ME:51 W:46 M:25 S:22, S:20 Divorced 16/9/15 BD 10/12 W left 12/12 with OW, affair confirmed Nov/12. Dark since 6/13 I"m in a new relationship since Feb 14.
You might want to pick your battles carefully. You certainly don't want to die on the car insurance hill. Right? We all need to examine and reassess our actions throughout our own sitches and adjust accordingly. We don't want to come across as petty and nitpicking to the WASes which only will serve as a reinforcement in their own minds that they're 'right' for leaving us.
Wonka, thank you, I am with you on this. Actually using my head for once before acting. I think it is a battle that is not worth being part of.
*****Ok tell me I am silly/stupid/insane/crazy, but I really want to send a text to the the W saying "I miss you heaps". I am applying the 48hr rule, before doing so.

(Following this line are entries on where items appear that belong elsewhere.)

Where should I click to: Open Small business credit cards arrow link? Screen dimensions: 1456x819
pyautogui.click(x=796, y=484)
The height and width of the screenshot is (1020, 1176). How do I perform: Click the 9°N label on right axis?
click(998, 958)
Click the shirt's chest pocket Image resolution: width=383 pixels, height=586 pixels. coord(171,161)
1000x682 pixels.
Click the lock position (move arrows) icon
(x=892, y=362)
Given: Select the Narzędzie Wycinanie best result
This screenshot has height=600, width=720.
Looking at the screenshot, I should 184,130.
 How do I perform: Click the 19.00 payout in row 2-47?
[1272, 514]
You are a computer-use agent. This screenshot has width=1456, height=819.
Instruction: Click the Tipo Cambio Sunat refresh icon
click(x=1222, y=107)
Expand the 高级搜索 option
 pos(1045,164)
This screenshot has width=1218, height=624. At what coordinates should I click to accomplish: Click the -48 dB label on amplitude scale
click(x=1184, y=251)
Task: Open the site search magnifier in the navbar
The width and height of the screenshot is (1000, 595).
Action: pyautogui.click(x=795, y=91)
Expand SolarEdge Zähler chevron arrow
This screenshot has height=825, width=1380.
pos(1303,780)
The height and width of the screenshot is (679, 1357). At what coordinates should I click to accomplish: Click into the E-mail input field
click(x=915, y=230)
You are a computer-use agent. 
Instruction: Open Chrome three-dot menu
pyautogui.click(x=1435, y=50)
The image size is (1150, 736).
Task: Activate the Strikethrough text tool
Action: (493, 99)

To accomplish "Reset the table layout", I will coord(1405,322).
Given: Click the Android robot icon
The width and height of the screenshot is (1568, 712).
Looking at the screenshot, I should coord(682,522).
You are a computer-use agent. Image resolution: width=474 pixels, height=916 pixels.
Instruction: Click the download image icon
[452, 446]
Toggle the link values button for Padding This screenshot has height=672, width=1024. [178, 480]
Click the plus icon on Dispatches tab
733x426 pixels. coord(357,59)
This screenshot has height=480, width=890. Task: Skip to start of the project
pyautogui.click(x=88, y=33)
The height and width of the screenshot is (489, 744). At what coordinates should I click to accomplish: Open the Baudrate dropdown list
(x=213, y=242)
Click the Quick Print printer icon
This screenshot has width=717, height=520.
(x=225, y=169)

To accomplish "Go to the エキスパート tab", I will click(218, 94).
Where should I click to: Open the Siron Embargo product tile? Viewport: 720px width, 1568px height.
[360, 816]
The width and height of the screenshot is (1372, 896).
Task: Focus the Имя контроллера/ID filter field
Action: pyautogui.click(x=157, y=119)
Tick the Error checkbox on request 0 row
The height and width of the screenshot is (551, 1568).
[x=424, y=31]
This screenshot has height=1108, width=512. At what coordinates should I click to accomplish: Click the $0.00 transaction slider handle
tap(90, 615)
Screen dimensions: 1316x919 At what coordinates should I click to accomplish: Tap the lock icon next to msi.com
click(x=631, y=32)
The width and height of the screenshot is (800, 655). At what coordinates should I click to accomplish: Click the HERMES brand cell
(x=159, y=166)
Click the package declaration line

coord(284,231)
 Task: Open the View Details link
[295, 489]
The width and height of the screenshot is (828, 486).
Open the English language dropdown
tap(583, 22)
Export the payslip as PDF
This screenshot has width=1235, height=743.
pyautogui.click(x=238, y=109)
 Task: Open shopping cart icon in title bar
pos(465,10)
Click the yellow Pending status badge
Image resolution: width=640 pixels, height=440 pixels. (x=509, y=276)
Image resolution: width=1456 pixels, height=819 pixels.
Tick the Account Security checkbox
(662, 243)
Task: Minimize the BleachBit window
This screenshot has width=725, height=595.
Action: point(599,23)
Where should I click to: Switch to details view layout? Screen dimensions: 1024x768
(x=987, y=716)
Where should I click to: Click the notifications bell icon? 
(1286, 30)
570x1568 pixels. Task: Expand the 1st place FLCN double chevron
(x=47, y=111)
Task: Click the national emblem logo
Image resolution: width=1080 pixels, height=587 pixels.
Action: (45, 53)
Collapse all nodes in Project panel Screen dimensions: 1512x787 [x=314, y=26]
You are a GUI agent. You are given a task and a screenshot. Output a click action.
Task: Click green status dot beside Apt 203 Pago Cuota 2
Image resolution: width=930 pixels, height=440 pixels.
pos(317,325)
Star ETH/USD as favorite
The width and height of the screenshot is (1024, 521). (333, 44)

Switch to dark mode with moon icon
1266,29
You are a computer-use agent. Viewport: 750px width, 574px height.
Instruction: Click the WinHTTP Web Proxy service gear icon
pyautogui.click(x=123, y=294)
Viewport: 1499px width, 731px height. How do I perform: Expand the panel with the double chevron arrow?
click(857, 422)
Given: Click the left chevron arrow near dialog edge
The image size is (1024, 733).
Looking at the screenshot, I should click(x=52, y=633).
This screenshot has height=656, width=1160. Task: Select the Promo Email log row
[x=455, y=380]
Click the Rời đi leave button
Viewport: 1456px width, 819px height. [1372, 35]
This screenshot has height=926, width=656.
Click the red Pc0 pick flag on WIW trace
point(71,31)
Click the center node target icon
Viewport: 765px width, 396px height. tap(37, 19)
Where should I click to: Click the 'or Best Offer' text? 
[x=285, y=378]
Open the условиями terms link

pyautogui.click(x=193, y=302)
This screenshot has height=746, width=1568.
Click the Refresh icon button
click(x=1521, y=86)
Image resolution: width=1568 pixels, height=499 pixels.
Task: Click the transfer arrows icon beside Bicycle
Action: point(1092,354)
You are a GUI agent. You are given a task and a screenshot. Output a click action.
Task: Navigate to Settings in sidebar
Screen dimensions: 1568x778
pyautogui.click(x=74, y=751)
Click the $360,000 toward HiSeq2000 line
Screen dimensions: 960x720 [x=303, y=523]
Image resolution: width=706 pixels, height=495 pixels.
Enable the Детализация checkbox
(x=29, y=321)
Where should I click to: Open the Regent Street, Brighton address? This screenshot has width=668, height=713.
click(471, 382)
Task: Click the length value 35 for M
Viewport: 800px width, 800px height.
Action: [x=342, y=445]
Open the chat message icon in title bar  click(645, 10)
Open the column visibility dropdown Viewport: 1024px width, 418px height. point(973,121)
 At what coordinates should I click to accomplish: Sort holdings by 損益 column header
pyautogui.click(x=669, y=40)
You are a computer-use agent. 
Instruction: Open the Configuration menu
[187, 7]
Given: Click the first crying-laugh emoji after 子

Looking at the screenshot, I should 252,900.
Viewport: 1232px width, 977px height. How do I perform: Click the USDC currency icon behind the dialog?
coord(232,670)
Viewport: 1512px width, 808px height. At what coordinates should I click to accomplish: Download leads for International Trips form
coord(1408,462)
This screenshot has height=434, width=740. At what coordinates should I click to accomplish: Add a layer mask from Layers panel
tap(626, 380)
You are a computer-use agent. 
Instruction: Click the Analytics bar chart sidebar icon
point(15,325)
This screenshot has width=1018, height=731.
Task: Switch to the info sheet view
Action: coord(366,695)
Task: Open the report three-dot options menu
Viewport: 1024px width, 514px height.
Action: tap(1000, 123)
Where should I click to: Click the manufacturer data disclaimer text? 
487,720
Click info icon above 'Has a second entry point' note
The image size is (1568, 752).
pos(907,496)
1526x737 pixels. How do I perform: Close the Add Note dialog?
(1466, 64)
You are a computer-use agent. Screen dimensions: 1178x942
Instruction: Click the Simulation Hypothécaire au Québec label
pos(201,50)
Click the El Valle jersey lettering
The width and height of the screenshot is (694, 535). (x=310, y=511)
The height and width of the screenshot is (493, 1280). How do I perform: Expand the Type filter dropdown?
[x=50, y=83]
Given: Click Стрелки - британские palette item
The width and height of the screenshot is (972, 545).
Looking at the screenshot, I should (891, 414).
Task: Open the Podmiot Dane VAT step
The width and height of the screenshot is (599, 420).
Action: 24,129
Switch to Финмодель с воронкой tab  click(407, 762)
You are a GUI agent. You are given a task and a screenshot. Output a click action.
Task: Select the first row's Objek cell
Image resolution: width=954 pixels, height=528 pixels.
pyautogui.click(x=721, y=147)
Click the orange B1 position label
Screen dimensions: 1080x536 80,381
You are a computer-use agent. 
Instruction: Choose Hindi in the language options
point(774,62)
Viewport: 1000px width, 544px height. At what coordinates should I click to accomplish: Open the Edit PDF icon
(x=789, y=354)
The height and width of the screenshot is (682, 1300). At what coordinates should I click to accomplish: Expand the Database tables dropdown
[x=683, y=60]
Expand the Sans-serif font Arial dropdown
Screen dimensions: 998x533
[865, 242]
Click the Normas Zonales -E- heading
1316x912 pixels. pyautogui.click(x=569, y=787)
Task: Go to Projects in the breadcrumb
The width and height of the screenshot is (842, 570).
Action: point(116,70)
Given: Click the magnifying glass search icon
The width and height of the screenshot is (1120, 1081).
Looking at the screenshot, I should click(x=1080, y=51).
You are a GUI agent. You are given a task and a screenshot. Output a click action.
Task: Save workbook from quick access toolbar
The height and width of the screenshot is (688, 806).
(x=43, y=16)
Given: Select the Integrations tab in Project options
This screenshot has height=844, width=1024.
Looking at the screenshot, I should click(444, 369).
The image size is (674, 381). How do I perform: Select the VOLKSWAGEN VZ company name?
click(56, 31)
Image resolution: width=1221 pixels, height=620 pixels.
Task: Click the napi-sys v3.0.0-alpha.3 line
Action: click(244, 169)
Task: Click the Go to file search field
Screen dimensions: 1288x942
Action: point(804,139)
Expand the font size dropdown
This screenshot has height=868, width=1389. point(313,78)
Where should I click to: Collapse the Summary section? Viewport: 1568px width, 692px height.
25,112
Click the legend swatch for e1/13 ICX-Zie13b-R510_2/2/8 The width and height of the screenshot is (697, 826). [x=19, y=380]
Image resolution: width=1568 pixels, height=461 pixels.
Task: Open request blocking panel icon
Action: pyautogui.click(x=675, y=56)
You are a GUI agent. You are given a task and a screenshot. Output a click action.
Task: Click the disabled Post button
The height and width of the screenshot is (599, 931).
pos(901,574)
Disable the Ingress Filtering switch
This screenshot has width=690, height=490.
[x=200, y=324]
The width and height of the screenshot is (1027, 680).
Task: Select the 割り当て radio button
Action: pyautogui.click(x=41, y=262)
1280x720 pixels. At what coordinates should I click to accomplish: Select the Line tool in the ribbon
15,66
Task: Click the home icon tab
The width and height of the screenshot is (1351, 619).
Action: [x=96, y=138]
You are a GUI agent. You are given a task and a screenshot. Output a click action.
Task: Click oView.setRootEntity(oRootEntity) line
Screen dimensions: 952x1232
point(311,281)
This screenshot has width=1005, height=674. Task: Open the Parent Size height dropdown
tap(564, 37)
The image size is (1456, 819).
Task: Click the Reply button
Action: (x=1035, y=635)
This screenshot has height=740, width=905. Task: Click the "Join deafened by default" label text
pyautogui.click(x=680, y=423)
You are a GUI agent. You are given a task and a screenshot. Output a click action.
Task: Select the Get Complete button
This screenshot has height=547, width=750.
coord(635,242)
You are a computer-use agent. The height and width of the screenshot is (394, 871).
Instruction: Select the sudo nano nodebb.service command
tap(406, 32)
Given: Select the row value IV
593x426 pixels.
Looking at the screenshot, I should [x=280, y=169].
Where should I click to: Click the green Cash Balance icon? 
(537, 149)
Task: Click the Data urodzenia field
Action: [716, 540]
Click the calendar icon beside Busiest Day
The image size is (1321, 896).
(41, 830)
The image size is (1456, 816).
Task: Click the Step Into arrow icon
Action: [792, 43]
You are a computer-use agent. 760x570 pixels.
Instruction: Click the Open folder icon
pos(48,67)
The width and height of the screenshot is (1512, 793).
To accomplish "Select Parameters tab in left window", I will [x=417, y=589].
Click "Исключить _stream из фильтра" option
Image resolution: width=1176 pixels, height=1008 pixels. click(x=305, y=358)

ME:51 W:46 M:25 S:22, S:20 Divorced 16/9/15 BD 10/12 W left 12/12 with OW, affair confirmed Nov/12. Dark since 6/13 I"m in a new relationship since Feb 14.
Good idea HWA to apply the 48 hour rule. I personally do not think its such a problem to say that to your W at this point. You have given her heaps of space and initiated no contact for a long period of time, its not like you have smothered her at all. You know, sometimes you have to take that leap of faith, and nothing else has worked so its worth a try IMHO. I did similar, and it did have the desired effect for my sitch. It is a tough one, as long as you are prepared for the worst too.
I agree with Galbaby here It is a leap of faith though and you need to be prepared for the negative response as well as the positive. If you're mentally prepared for that then go for it Good luck with whatever you decide to do We're all here for you to give you sympathy should you need it.
H47 me48 T22 M21 S20 - Got high functioning autism 3/2000 H admits to OW and moves out to live with her 11/2000 H moves back home 2/4/13 H moves out H tells me he wants D 6/13, but now he can't afford to!